[DATA FOR REVIEW]
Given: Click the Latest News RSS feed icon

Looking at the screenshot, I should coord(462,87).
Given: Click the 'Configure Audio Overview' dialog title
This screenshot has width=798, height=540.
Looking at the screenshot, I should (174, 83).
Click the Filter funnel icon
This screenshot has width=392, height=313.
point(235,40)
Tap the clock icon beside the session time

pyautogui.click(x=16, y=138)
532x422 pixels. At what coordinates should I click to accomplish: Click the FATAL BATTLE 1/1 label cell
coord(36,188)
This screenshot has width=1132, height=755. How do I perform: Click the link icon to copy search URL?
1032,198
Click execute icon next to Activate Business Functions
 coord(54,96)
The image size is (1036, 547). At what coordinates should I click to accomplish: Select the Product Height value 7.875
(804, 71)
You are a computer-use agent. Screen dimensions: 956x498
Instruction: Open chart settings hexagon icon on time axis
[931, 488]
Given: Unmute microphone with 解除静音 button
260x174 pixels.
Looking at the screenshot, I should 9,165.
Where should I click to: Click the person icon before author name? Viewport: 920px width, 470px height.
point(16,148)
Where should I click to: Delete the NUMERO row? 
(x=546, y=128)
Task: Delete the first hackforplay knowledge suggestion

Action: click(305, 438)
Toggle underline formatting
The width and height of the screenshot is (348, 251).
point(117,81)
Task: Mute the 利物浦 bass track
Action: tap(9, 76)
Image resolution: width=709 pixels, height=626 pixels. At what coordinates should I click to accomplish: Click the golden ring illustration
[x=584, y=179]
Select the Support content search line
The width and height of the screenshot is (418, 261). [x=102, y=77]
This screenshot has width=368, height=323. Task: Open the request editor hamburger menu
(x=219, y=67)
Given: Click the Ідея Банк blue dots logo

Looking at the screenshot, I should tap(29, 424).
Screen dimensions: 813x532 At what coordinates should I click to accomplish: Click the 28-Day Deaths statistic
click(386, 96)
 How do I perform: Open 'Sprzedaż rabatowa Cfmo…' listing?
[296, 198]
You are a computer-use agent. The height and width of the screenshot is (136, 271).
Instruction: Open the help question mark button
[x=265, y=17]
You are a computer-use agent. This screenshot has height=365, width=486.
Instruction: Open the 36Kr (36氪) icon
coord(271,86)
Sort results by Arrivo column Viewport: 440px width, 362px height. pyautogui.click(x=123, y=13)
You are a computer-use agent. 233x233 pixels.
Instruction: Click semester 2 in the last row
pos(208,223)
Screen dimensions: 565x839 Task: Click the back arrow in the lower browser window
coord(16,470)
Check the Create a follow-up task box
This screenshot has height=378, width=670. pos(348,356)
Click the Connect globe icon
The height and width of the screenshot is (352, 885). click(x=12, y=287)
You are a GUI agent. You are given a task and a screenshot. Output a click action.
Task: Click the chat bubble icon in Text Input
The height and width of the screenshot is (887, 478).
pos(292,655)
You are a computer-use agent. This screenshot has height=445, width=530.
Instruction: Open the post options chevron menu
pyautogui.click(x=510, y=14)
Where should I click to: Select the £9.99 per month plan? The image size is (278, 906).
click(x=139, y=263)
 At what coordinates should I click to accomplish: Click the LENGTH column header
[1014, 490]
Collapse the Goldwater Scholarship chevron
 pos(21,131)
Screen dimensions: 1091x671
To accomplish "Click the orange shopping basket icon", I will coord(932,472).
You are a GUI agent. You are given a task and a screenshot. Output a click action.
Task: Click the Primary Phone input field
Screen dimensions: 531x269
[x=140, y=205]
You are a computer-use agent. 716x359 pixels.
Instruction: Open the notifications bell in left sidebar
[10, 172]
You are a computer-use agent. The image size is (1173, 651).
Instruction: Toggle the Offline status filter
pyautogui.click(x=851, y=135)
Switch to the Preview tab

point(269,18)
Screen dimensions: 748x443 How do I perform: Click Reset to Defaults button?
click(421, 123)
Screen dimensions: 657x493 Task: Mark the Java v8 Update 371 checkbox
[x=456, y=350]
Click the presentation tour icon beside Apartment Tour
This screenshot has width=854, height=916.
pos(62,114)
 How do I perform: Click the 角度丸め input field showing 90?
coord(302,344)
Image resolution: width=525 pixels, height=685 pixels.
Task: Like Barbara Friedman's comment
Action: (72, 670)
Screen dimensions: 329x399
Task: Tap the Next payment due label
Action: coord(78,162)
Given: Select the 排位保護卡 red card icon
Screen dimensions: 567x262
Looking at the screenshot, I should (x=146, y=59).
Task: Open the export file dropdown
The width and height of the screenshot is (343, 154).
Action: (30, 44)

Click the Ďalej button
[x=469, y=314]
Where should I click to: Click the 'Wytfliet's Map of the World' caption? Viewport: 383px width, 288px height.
[/DATA FOR REVIEW]
WORK INSTRUCTIONS » Go back to the listing above. Copy word for word the lines from the one with "You are a computer-use agent. 233x233 pixels." through the one with "Task: Click the chat", and nothing more.

REPLY TO THE EXERCISE »
You are a computer-use agent. 233x233 pixels.
Instruction: Click semester 2 in the last row
pos(208,223)
Screen dimensions: 565x839 Task: Click the back arrow in the lower browser window
coord(16,470)
Check the Create a follow-up task box
This screenshot has height=378, width=670. pos(348,356)
Click the Connect globe icon
The height and width of the screenshot is (352, 885). click(x=12, y=287)
You are a GUI agent. You are given a task and a screenshot. Output a click action.
Task: Click the chat bubble icon in Text Input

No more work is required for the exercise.